Task description
Return each entry unchanged.

Records for the exercise
···
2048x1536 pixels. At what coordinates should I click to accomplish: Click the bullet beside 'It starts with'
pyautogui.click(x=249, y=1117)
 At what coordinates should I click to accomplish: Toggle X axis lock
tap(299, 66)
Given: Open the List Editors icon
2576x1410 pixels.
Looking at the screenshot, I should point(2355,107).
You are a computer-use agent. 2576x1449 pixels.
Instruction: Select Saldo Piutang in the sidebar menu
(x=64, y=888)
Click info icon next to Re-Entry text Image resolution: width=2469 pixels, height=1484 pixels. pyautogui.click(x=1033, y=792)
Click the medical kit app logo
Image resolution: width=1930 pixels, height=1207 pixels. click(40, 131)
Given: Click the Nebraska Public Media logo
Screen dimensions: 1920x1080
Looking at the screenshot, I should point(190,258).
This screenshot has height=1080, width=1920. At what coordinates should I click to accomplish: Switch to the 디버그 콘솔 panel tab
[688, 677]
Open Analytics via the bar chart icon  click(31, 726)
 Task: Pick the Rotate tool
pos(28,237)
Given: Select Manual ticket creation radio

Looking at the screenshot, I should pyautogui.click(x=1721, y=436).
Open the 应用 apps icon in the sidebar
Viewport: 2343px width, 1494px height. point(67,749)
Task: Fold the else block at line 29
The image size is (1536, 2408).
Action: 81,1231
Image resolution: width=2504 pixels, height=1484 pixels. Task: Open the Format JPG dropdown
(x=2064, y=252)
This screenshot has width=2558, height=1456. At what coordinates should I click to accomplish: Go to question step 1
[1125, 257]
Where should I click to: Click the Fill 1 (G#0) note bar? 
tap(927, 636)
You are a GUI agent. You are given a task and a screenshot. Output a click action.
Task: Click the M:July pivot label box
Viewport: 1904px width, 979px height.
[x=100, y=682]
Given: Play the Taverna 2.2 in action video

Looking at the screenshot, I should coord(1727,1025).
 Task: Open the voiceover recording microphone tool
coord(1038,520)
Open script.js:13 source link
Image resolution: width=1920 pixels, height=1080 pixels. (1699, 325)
···
Solution to the exercise
2048x1536 pixels. At what coordinates should I click to accomplish: Click the bullet beside 'It starts with'
pyautogui.click(x=249, y=1117)
 At what coordinates should I click to accomplish: Toggle X axis lock
tap(299, 66)
Given: Open the List Editors icon
2576x1410 pixels.
Looking at the screenshot, I should point(2355,107).
You are a computer-use agent. 2576x1449 pixels.
Instruction: Select Saldo Piutang in the sidebar menu
(x=64, y=888)
Click info icon next to Re-Entry text Image resolution: width=2469 pixels, height=1484 pixels. pyautogui.click(x=1033, y=792)
Click the medical kit app logo
Image resolution: width=1930 pixels, height=1207 pixels. click(40, 131)
Given: Click the Nebraska Public Media logo
Screen dimensions: 1920x1080
Looking at the screenshot, I should point(190,258).
This screenshot has height=1080, width=1920. At what coordinates should I click to accomplish: Switch to the 디버그 콘솔 panel tab
[688, 677]
Open Analytics via the bar chart icon  click(31, 726)
 Task: Pick the Rotate tool
pos(28,237)
Given: Select Manual ticket creation radio

Looking at the screenshot, I should pyautogui.click(x=1721, y=436).
Open the 应用 apps icon in the sidebar
Viewport: 2343px width, 1494px height. point(67,749)
Task: Fold the else block at line 29
The image size is (1536, 2408).
Action: 81,1231
Image resolution: width=2504 pixels, height=1484 pixels. Task: Open the Format JPG dropdown
(x=2064, y=252)
This screenshot has width=2558, height=1456. At what coordinates should I click to accomplish: Go to question step 1
[1125, 257]
Where should I click to: Click the Fill 1 (G#0) note bar? 
tap(927, 636)
You are a GUI agent. You are given a task and a screenshot. Output a click action.
Task: Click the M:July pivot label box
Viewport: 1904px width, 979px height.
[x=100, y=682]
Given: Play the Taverna 2.2 in action video

Looking at the screenshot, I should coord(1727,1025).
 Task: Open the voiceover recording microphone tool
coord(1038,520)
Open script.js:13 source link
Image resolution: width=1920 pixels, height=1080 pixels. (1699, 325)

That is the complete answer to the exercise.